Will you write out every line of the data below, word for word and with nothing changed?
***** Entries shown *****
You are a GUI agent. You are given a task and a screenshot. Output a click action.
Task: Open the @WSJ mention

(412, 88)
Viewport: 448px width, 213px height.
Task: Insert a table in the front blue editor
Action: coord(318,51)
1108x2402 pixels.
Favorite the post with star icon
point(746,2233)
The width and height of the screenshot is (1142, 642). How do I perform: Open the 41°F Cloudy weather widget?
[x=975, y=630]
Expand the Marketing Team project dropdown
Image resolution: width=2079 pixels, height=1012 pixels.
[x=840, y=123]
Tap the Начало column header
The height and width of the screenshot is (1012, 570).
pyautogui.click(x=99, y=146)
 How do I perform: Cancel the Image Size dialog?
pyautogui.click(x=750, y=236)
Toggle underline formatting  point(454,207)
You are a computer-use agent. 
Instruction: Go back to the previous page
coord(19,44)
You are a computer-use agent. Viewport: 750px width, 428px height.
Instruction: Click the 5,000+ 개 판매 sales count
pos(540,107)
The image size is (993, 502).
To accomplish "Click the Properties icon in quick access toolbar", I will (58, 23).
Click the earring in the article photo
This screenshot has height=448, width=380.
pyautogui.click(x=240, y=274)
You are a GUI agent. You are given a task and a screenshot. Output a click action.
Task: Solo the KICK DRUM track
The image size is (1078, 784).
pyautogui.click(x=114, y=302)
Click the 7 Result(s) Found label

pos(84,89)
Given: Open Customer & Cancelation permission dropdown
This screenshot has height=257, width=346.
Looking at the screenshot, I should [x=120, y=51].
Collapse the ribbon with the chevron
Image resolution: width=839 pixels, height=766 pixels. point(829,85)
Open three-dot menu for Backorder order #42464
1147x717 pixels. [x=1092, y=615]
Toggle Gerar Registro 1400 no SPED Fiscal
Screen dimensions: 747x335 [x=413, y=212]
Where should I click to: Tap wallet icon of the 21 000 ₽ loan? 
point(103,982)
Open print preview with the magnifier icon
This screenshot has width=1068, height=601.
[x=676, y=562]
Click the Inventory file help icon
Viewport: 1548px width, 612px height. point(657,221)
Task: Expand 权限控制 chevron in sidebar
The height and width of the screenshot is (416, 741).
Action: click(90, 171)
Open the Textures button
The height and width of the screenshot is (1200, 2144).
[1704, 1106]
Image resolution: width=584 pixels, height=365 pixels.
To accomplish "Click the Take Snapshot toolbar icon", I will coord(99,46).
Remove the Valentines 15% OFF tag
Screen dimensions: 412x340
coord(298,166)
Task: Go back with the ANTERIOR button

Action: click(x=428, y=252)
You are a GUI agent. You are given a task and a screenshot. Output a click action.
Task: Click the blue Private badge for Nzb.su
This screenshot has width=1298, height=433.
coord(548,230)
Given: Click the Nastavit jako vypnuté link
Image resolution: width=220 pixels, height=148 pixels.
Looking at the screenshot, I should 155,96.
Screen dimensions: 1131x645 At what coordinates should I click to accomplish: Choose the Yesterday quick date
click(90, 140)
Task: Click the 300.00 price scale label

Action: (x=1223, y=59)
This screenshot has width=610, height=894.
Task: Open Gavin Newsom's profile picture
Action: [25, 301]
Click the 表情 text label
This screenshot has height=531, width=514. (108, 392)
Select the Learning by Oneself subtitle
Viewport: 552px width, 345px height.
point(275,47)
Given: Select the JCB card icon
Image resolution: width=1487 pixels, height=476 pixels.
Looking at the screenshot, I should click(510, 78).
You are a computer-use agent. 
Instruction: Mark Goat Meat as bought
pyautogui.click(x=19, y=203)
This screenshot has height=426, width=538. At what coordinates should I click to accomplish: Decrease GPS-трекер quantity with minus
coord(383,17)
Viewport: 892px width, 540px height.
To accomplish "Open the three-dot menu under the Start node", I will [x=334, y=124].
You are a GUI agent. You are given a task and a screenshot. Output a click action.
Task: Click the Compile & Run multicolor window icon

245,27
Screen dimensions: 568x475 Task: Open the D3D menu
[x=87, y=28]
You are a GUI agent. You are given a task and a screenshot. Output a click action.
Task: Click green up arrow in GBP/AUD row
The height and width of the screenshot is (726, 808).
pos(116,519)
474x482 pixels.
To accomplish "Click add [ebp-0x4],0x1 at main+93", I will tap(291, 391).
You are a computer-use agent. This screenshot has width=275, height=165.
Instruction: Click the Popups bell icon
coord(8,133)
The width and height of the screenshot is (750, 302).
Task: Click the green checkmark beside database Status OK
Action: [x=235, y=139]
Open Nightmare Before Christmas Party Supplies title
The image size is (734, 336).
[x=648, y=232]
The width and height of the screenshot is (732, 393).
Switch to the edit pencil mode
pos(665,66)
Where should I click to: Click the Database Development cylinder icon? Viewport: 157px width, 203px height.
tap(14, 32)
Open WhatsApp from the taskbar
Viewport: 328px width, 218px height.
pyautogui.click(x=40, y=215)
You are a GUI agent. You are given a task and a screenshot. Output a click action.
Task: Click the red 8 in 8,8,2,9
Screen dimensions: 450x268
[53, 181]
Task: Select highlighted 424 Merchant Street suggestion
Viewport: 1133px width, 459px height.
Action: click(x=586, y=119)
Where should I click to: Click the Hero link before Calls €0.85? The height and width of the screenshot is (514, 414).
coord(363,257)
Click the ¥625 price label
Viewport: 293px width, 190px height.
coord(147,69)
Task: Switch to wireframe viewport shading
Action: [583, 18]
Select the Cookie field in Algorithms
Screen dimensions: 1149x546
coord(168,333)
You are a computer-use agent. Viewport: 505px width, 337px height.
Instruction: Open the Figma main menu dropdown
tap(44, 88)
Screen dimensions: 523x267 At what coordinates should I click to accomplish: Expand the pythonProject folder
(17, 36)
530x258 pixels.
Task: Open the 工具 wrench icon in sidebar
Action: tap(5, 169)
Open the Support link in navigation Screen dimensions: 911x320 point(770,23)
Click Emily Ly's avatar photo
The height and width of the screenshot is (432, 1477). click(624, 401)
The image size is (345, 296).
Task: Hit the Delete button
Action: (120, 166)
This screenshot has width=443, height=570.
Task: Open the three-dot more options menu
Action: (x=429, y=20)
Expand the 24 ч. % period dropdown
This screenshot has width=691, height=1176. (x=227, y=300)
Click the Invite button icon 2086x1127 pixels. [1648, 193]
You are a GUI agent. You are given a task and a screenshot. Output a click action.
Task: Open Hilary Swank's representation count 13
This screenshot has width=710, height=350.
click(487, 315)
*****
### [Full response]
You are a GUI agent. You are given a task and a screenshot. Output a click action.
Task: Open the @WSJ mention

(412, 88)
Viewport: 448px width, 213px height.
Task: Insert a table in the front blue editor
Action: coord(318,51)
1108x2402 pixels.
Favorite the post with star icon
point(746,2233)
The width and height of the screenshot is (1142, 642). How do I perform: Open the 41°F Cloudy weather widget?
[x=975, y=630]
Expand the Marketing Team project dropdown
Image resolution: width=2079 pixels, height=1012 pixels.
[x=840, y=123]
Tap the Начало column header
The height and width of the screenshot is (1012, 570).
pyautogui.click(x=99, y=146)
 How do I perform: Cancel the Image Size dialog?
pyautogui.click(x=750, y=236)
Toggle underline formatting  point(454,207)
You are a computer-use agent. 
Instruction: Go back to the previous page
coord(19,44)
You are a computer-use agent. Viewport: 750px width, 428px height.
Instruction: Click the 5,000+ 개 판매 sales count
pos(540,107)
The image size is (993, 502).
To accomplish "Click the Properties icon in quick access toolbar", I will (58, 23).
Click the earring in the article photo
This screenshot has height=448, width=380.
pyautogui.click(x=240, y=274)
You are a GUI agent. You are given a task and a screenshot. Output a click action.
Task: Solo the KICK DRUM track
The image size is (1078, 784).
pyautogui.click(x=114, y=302)
Click the 7 Result(s) Found label

pos(84,89)
Given: Open Customer & Cancelation permission dropdown
This screenshot has height=257, width=346.
Looking at the screenshot, I should [x=120, y=51].
Collapse the ribbon with the chevron
Image resolution: width=839 pixels, height=766 pixels. point(829,85)
Open three-dot menu for Backorder order #42464
1147x717 pixels. [x=1092, y=615]
Toggle Gerar Registro 1400 no SPED Fiscal
Screen dimensions: 747x335 [x=413, y=212]
Where should I click to: Tap wallet icon of the 21 000 ₽ loan? 
point(103,982)
Open print preview with the magnifier icon
This screenshot has width=1068, height=601.
[x=676, y=562]
Click the Inventory file help icon
Viewport: 1548px width, 612px height. point(657,221)
Task: Expand 权限控制 chevron in sidebar
The height and width of the screenshot is (416, 741).
Action: click(90, 171)
Open the Textures button
The height and width of the screenshot is (1200, 2144).
[1704, 1106]
Image resolution: width=584 pixels, height=365 pixels.
To accomplish "Click the Take Snapshot toolbar icon", I will coord(99,46).
Remove the Valentines 15% OFF tag
Screen dimensions: 412x340
coord(298,166)
Task: Go back with the ANTERIOR button

Action: click(x=428, y=252)
You are a GUI agent. You are given a task and a screenshot. Output a click action.
Task: Click the blue Private badge for Nzb.su
This screenshot has width=1298, height=433.
coord(548,230)
Given: Click the Nastavit jako vypnuté link
Image resolution: width=220 pixels, height=148 pixels.
Looking at the screenshot, I should 155,96.
Screen dimensions: 1131x645 At what coordinates should I click to accomplish: Choose the Yesterday quick date
click(90, 140)
Task: Click the 300.00 price scale label

Action: (x=1223, y=59)
This screenshot has width=610, height=894.
Task: Open Gavin Newsom's profile picture
Action: [25, 301]
Click the 表情 text label
This screenshot has height=531, width=514. (108, 392)
Select the Learning by Oneself subtitle
Viewport: 552px width, 345px height.
point(275,47)
Given: Select the JCB card icon
Image resolution: width=1487 pixels, height=476 pixels.
Looking at the screenshot, I should click(510, 78).
You are a computer-use agent. 
Instruction: Mark Goat Meat as bought
pyautogui.click(x=19, y=203)
This screenshot has height=426, width=538. At what coordinates should I click to accomplish: Decrease GPS-трекер quantity with minus
coord(383,17)
Viewport: 892px width, 540px height.
To accomplish "Open the three-dot menu under the Start node", I will [x=334, y=124].
You are a GUI agent. You are given a task and a screenshot. Output a click action.
Task: Click the Compile & Run multicolor window icon

245,27
Screen dimensions: 568x475 Task: Open the D3D menu
[x=87, y=28]
You are a GUI agent. You are given a task and a screenshot. Output a click action.
Task: Click green up arrow in GBP/AUD row
The height and width of the screenshot is (726, 808).
pos(116,519)
474x482 pixels.
To accomplish "Click add [ebp-0x4],0x1 at main+93", I will tap(291, 391).
You are a computer-use agent. This screenshot has width=275, height=165.
Instruction: Click the Popups bell icon
coord(8,133)
The width and height of the screenshot is (750, 302).
Task: Click the green checkmark beside database Status OK
Action: [x=235, y=139]
Open Nightmare Before Christmas Party Supplies title
The image size is (734, 336).
[x=648, y=232]
The width and height of the screenshot is (732, 393).
Switch to the edit pencil mode
pos(665,66)
Where should I click to: Click the Database Development cylinder icon? Viewport: 157px width, 203px height.
tap(14, 32)
Open WhatsApp from the taskbar
Viewport: 328px width, 218px height.
pyautogui.click(x=40, y=215)
You are a GUI agent. You are given a task and a screenshot. Output a click action.
Task: Click the red 8 in 8,8,2,9
Screen dimensions: 450x268
[53, 181]
Task: Select highlighted 424 Merchant Street suggestion
Viewport: 1133px width, 459px height.
Action: click(x=586, y=119)
Where should I click to: Click the Hero link before Calls €0.85? The height and width of the screenshot is (514, 414).
coord(363,257)
Click the ¥625 price label
Viewport: 293px width, 190px height.
coord(147,69)
Task: Switch to wireframe viewport shading
Action: [583, 18]
Select the Cookie field in Algorithms
Screen dimensions: 1149x546
coord(168,333)
You are a computer-use agent. Viewport: 505px width, 337px height.
Instruction: Open the Figma main menu dropdown
tap(44, 88)
Screen dimensions: 523x267 At what coordinates should I click to accomplish: Expand the pythonProject folder
(17, 36)
530x258 pixels.
Task: Open the 工具 wrench icon in sidebar
Action: tap(5, 169)
Open the Support link in navigation Screen dimensions: 911x320 point(770,23)
Click Emily Ly's avatar photo
The height and width of the screenshot is (432, 1477). click(624, 401)
The image size is (345, 296).
Task: Hit the Delete button
Action: (120, 166)
This screenshot has width=443, height=570.
Task: Open the three-dot more options menu
Action: (x=429, y=20)
Expand the 24 ч. % period dropdown
This screenshot has width=691, height=1176. (x=227, y=300)
Click the Invite button icon 2086x1127 pixels. [1648, 193]
You are a GUI agent. You are given a task and a screenshot. Output a click action.
Task: Open Hilary Swank's representation count 13
This screenshot has width=710, height=350.
click(487, 315)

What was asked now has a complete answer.